The average price of a new car hit a new high last year at $47,000. Automakers’ aggressive marketing of more expensive, larger vehicles — which require high, long-term debt, stretch budgets to their limit and tend to consume more fuel — make gas price spikes much more painful than they need to be for middle-class people. Because periods of lower gas prices seem to contribute to amnesia about their volatility, light trucks, vans and SUVs now outsell cars by 3 to 1. It’s these buyers especially who put pressure on politicians, who respond by feeding the belief that lowering gas prices is the ultimate answer.

What’s key is that while a small proportion of household spending on vehicles goes to the government to help fund roads, most goes to the giant corporations that sell cars, make car loans and provide car insurance. As a result, our transportation system is an inequality generator, sucking up dollars from lower- and middle-income families, small businesses and local communities and spraying them at not just big oil but also big banks, big insurance and big auto.

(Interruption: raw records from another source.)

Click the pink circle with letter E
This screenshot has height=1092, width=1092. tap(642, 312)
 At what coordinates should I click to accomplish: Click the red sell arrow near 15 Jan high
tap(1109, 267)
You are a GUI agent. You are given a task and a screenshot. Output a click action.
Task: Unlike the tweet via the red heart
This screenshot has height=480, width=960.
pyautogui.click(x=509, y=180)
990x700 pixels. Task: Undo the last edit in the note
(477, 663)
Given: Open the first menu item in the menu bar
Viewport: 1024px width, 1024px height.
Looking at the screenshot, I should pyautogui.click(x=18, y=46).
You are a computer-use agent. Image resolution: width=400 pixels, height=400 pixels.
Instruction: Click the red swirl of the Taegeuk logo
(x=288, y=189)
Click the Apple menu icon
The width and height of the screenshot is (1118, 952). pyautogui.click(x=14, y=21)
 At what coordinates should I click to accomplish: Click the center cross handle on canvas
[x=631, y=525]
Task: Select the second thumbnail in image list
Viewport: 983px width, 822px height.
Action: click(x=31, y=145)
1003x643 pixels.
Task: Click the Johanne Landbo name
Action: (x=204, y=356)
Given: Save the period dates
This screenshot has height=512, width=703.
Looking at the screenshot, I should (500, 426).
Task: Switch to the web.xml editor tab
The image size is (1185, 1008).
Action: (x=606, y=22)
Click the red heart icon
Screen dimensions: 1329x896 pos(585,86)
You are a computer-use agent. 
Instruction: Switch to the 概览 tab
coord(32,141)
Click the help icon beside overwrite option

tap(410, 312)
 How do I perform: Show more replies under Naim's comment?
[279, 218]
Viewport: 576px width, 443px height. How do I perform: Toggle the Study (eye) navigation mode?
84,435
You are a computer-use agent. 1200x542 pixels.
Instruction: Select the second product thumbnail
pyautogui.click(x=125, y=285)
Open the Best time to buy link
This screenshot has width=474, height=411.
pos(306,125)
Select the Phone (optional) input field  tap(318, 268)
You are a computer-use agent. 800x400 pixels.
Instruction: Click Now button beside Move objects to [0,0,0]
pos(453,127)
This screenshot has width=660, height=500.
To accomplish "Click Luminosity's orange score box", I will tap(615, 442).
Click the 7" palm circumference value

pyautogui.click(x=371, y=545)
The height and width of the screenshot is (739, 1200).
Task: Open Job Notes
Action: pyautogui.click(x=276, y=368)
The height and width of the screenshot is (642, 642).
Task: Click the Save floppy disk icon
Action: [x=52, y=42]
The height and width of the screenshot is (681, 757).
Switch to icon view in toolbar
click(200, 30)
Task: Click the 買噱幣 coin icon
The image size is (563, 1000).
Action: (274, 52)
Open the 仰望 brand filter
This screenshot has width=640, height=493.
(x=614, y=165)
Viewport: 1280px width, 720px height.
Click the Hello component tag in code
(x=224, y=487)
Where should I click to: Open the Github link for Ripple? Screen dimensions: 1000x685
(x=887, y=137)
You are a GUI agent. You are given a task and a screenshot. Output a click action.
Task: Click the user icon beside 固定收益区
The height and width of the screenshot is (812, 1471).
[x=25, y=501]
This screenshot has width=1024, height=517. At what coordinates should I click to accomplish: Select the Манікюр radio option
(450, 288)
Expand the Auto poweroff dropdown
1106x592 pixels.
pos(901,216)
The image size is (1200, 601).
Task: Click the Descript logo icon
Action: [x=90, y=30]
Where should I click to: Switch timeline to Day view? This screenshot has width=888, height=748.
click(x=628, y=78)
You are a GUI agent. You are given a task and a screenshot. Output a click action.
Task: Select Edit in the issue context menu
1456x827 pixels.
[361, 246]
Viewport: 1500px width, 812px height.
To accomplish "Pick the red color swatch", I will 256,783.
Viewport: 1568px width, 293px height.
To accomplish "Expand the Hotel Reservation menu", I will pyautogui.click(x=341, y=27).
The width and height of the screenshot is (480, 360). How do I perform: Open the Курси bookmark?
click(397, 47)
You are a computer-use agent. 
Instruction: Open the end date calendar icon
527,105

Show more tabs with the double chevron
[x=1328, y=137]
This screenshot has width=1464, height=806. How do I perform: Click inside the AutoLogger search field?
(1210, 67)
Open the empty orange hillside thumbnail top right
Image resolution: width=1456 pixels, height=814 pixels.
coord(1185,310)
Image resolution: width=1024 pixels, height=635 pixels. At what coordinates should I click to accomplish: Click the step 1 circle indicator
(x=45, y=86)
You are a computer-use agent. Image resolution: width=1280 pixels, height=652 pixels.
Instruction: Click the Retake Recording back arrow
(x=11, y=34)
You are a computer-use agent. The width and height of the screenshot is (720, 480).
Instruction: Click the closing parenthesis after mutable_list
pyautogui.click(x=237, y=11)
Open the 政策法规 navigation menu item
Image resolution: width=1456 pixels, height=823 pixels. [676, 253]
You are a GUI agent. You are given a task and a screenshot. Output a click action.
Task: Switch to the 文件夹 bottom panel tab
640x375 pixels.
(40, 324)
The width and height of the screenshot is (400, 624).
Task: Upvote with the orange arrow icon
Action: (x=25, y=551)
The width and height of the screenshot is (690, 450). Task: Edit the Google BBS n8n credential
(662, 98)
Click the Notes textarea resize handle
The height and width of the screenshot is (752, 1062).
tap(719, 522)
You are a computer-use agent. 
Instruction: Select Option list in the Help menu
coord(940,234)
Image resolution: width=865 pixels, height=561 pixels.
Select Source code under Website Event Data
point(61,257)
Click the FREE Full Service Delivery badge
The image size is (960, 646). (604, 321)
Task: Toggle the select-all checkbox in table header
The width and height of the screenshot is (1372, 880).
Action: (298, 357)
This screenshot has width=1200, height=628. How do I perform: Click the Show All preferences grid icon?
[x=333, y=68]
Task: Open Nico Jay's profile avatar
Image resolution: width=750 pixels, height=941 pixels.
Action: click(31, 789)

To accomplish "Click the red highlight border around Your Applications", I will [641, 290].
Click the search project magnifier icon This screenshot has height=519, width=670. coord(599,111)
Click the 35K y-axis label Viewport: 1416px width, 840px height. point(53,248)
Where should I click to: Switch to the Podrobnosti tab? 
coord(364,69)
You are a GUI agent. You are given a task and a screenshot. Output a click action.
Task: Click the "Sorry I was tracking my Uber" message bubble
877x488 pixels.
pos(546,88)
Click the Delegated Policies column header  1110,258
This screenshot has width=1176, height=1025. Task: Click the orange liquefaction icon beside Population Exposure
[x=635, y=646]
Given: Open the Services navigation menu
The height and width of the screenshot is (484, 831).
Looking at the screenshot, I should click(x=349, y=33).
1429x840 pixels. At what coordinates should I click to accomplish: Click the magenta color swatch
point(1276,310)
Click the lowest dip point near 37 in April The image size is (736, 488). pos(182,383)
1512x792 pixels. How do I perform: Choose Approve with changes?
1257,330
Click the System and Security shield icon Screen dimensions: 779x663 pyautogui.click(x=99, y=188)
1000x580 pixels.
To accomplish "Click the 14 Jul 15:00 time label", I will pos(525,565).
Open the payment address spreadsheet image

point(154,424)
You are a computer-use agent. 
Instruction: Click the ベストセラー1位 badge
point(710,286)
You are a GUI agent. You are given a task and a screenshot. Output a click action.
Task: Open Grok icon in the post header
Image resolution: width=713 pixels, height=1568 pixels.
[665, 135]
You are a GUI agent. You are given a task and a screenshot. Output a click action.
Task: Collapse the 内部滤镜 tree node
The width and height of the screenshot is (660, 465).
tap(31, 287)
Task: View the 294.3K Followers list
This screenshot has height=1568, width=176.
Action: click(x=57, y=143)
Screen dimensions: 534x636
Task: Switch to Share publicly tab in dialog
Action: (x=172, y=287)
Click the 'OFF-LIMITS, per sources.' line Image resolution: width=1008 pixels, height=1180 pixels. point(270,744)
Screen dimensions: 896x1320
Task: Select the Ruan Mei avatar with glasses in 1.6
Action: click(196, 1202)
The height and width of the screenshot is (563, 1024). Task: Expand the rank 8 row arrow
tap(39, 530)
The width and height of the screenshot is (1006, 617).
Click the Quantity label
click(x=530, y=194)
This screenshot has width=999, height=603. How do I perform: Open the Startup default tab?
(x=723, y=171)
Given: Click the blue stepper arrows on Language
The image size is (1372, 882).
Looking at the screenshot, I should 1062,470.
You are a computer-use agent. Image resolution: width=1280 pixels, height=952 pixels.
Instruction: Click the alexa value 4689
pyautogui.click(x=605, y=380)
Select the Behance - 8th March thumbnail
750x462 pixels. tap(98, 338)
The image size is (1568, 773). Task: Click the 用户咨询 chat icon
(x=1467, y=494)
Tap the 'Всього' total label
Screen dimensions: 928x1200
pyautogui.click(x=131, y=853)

And while high gas prices inevitably hurt lower-income workers the most, the costs of car ownership crush the poor no matter the price of gas. An unlikely source, an Applebee’s executive, highlighted recently how many people must work more hours to pay for the car they need to get to work. He was rightly vilified, but he wasn’t wrong about this: Our dependence on cars can trap people in bad jobs, while corporations large enough to weather gas spikes benefit in ways we don’t imagine.

Many proponents of keeping gas flowing point to the plight of the working families, but too many offer the wrong solutions, including predictable calls for more domestic drilling. But all evidence — social, economic, environmental — demonstrates we need to reduce our dependence on gasoline, and now. Electric cars may help, but waiting for the car to solve the problems of the car has led us to this point: the precipice of catastrophe. 

We’ve been waiting for electric vehicles to save us any minute now for decades. They account today for less than 1 percent of vehicles on our roads. Perpetuating the belief that cheap gas or electric cars will solve our transportation problems doesn’t just focus too narrowly on automotive solutions — it has slowed progress on non-automotive ones. Critics of transit who complain it can take decades for investments in public transit to be realized claim that nimble private companies can bring a better future more quickly. They have been proven wrong.

So what to do? It must be made safer and easier for people to be able to drive less and be more mobile through smarter planning, low-cost pedestrian and cycling infrastructure and vastly improved and expanded transit. And if owners realize they may be spending more on their vehicles than they imagined and can spend less to get what they need, they can help make the next gas price spike a less painful one.